#### Records provided
☆ ☆ ☆ ☆ ☆

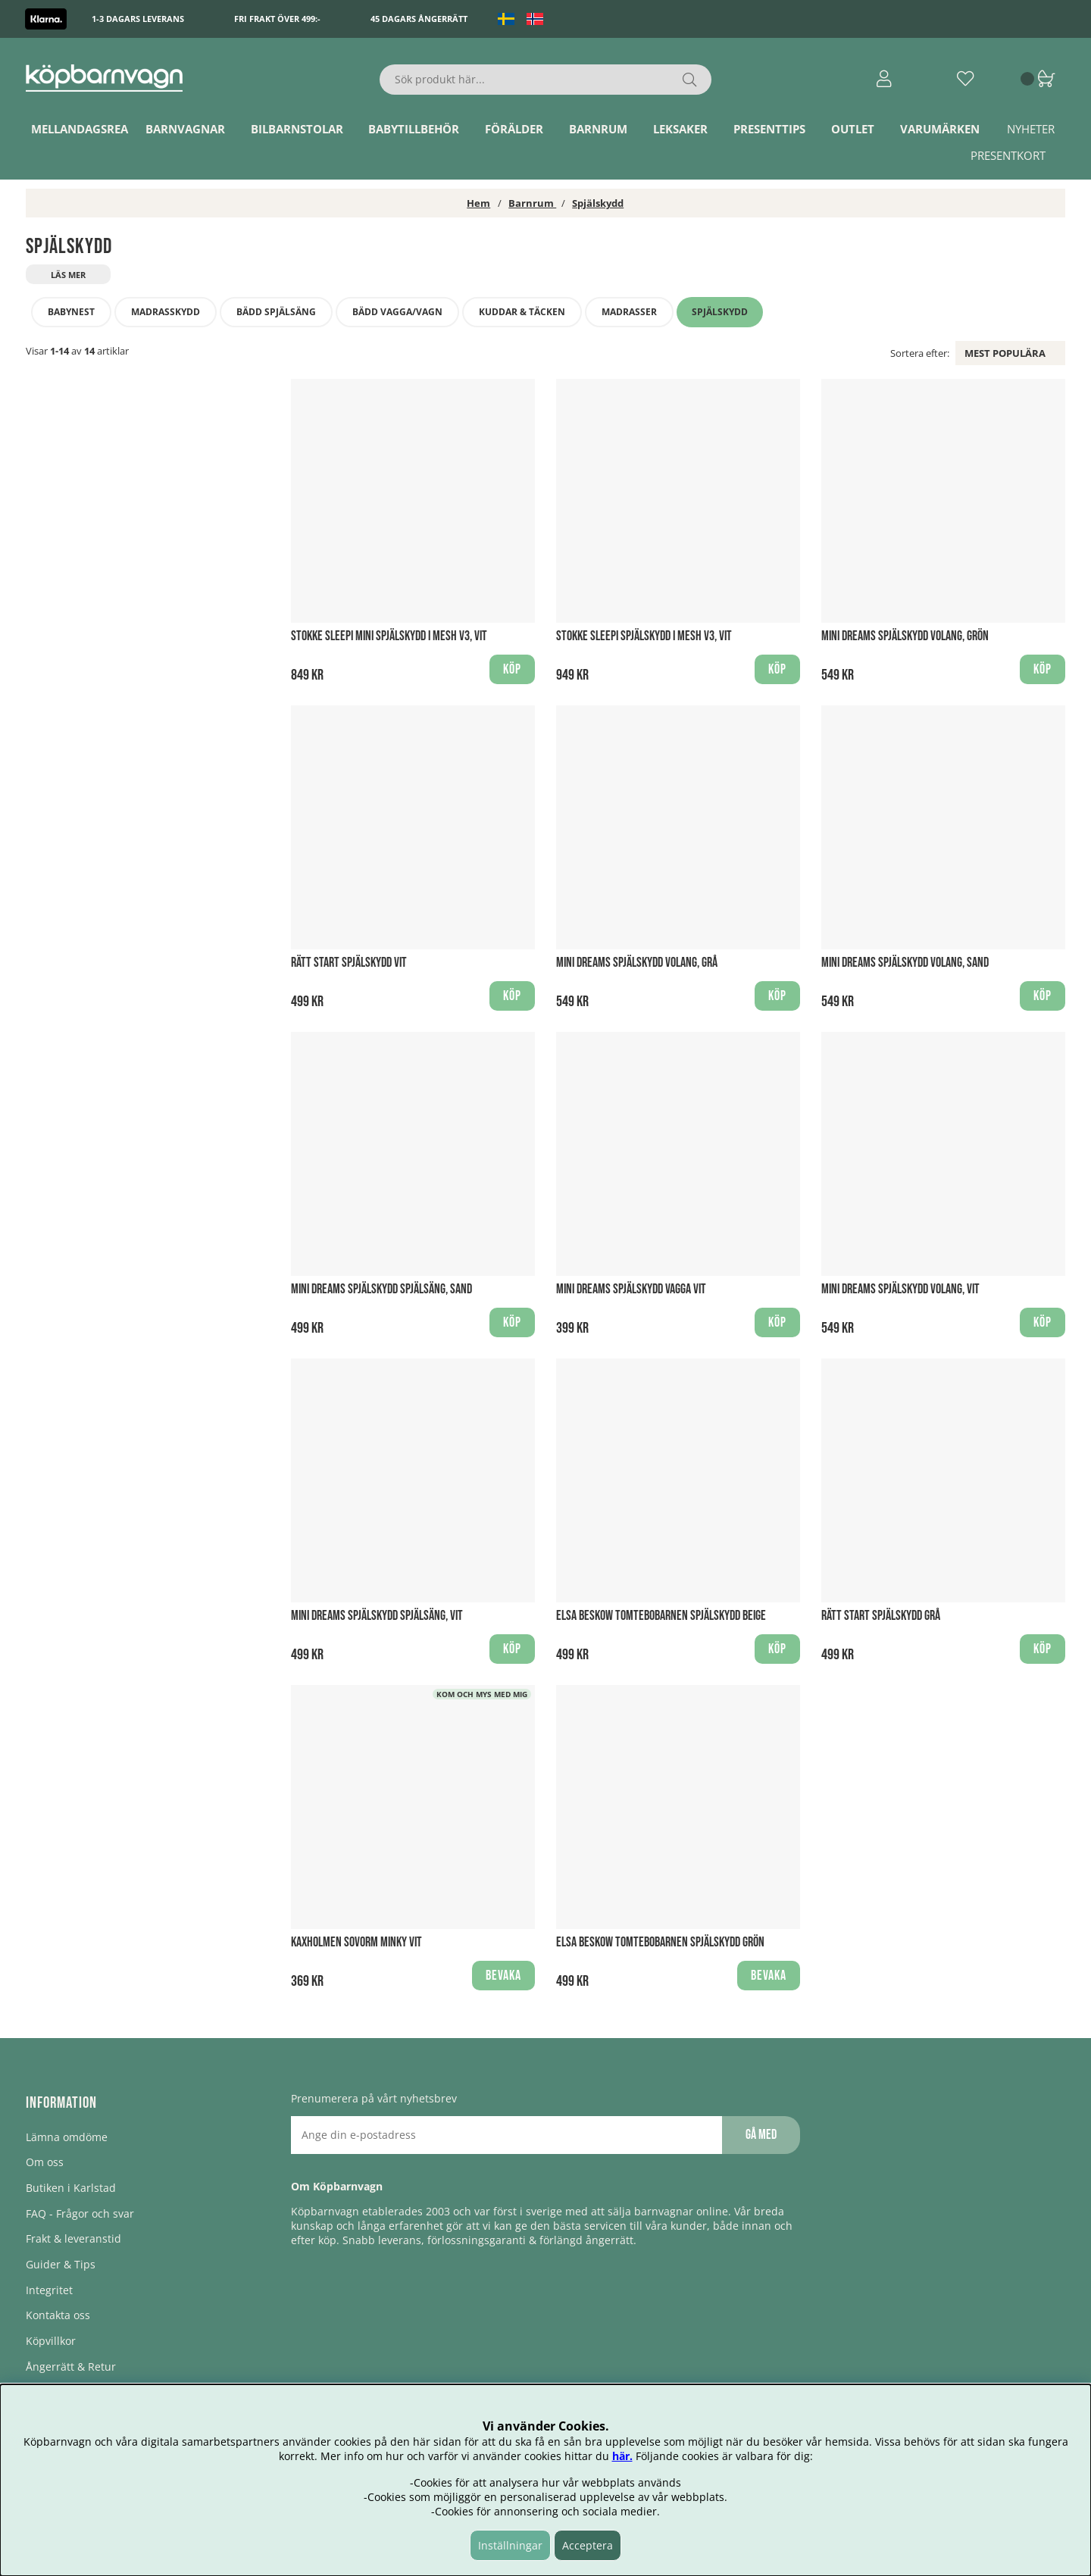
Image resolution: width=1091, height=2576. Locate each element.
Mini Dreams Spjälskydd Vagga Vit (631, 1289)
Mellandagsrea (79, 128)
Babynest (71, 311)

☆ ☆ ☆ ☆ ☆

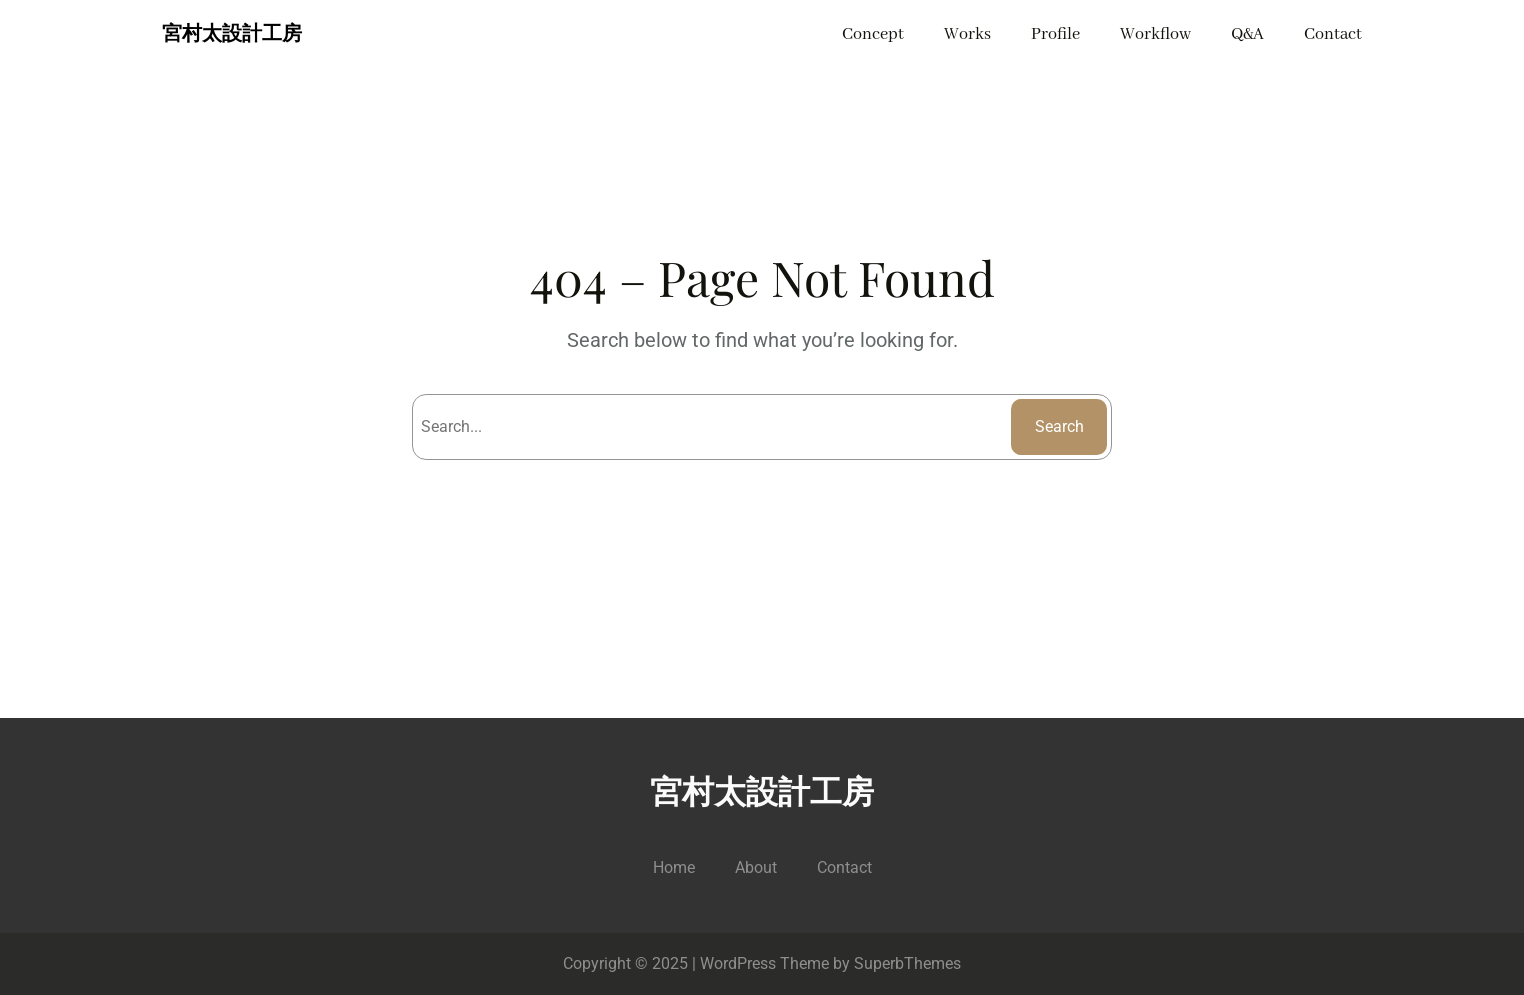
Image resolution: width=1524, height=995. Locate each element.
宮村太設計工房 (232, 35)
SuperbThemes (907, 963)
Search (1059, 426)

☆ ☆ ☆ ☆ ☆

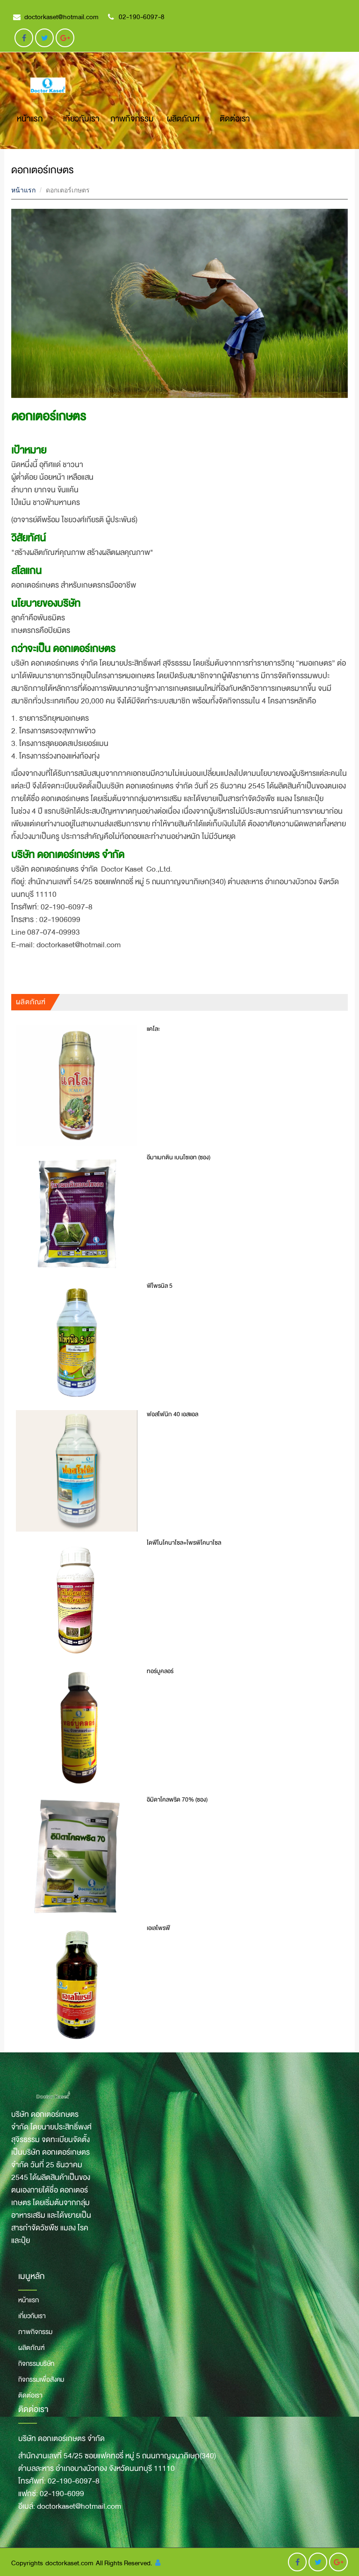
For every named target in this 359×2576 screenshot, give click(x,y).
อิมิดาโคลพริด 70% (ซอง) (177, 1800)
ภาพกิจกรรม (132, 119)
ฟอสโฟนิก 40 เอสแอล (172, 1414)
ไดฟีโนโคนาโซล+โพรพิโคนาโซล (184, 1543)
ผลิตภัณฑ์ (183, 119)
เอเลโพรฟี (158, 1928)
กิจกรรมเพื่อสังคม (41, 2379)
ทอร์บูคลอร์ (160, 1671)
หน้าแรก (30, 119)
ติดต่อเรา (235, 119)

☆ ☆ ☆ ☆ ☆

#### Stated task
Print the lines from the listing above exactly as they appear, beginning with the line that contains "ผลิตภัณฑ์ (183, 119)" and continuing through the line that contains "ติดต่อเรา (235, 119)", with both of those lines included.

#### Task answer
ผลิตภัณฑ์ (183, 119)
เอเลโพรฟี (158, 1928)
กิจกรรมเพื่อสังคม (41, 2379)
ทอร์บูคลอร์ (160, 1671)
หน้าแรก (30, 119)
ติดต่อเรา (235, 119)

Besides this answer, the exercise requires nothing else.